Northern Territory lifts restrictions on key cruise market

A key component of the Northern Territory’s cruise market is set to return with cruise ship caps more than doubling.

NT’s Minister for Tourism and Hospitality, Natasha Fyles, announced on Wednesday that expedition cruise ships with up to 350 passengers and crew would now be permitted to operate in the territory.

Until now, the territory had banned ships with more than 150 passengers and crew.

According to Fyles, the cruise ship industry is a key economic driver and generated an estimated $60 million of annual expenditure within the territory pre-COVID.

She said this decision forms part of the staged re-opening of the cruise industry in the Territory, in line with public health advice.

“We are safely re-opening the cruise ship industry in a staged approach and look forward to seeing this industry return and grow into the future,” Fyles said.

“This increase to the capacity of crew and passengers on board domestic boutique cruise ships will be a major boost to operators and retailers.”

Joel Katz, Cruise Lines International Association (CLIA)’s regional managing director, said the NT is a key piece of the puzzle when it comes to cruising in Australia, especially for the expedition sector which benefits many remote communities across the north of the country.

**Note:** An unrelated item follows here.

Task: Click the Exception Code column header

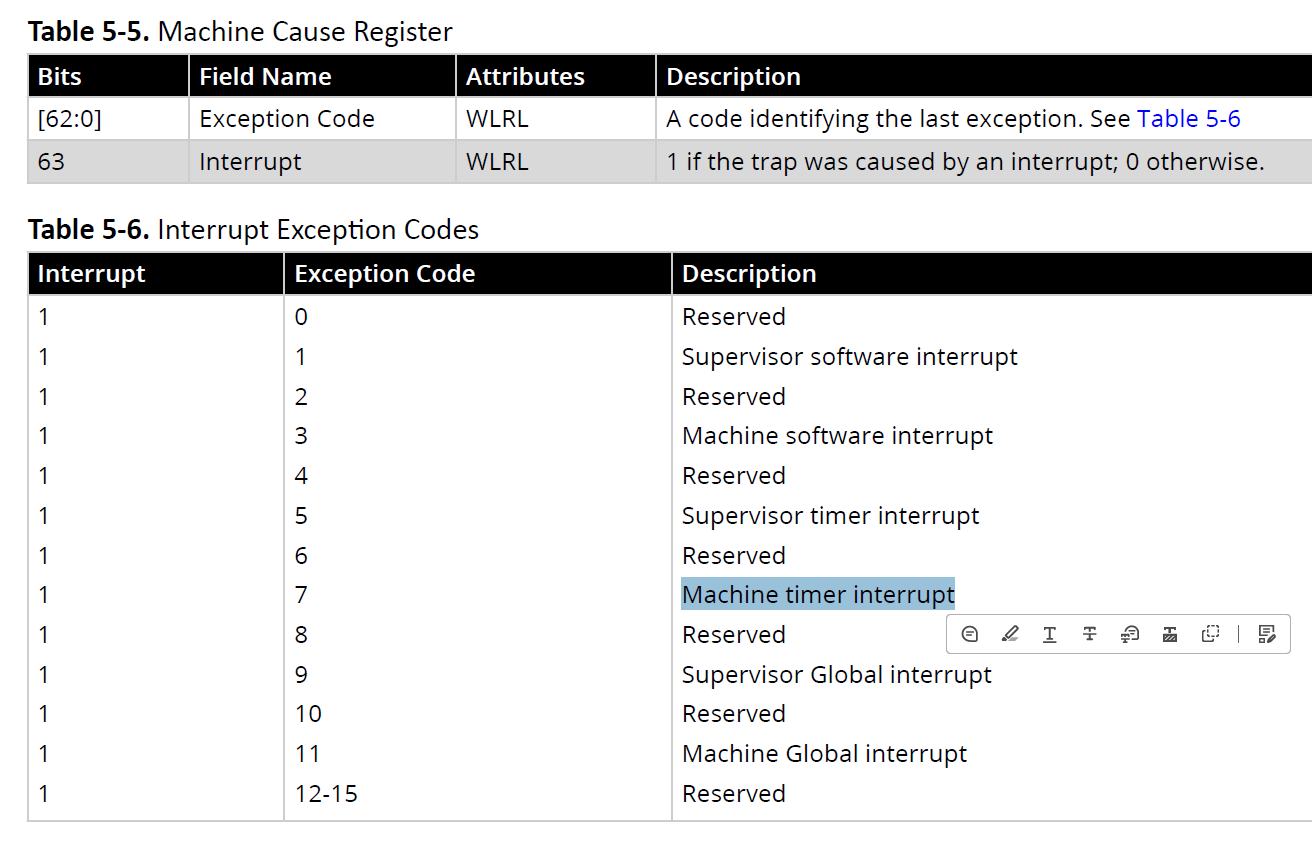Action: pos(384,274)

“The territory government’s decision is a welcome step forward and it highlights the importance of ending the  Federal Government’s ban so that international expedition ships can return to that region,” he said.

“As we work with other Australian governments to achieve a wider resumption of cruising, the expedition sector has great potential to offer an early return and bring immediate benefits back to coastal communities.”

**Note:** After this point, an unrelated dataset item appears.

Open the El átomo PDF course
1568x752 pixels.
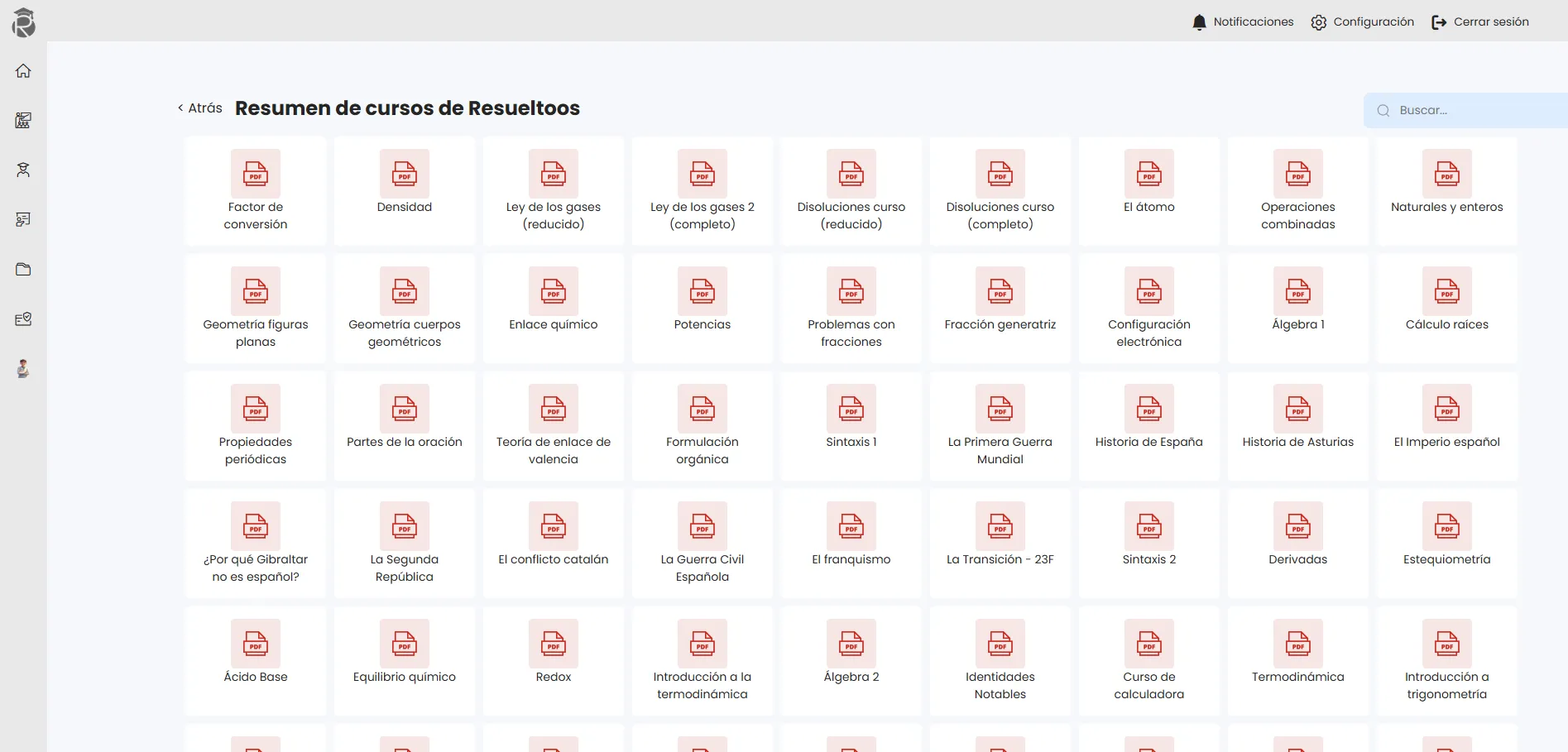1148,191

One line which stands to benefit from the move is french small ship operator, PONANT which operates luxury expeditions in the Kimberly region, visiting Darwin.

“PONANT applauds the Northern Territory government‘s decision in leading the nation to allow our small expedition ships to once again visit NT waters and seasonally homeport in Darwin,” Sarina Bratton, Asia Pacific chair of PONANT commented.

“The international expedition sector is a major contributor to indigenous Australians along the Kimberley coastline, and significant contributors to the tourism economies of both the Northern Territory and Australia’s North West.

“We are now calling upon the Australian Government to immediately adjust the declaration under the Biosecurity Act to allow our operations in Australian waters to commence.”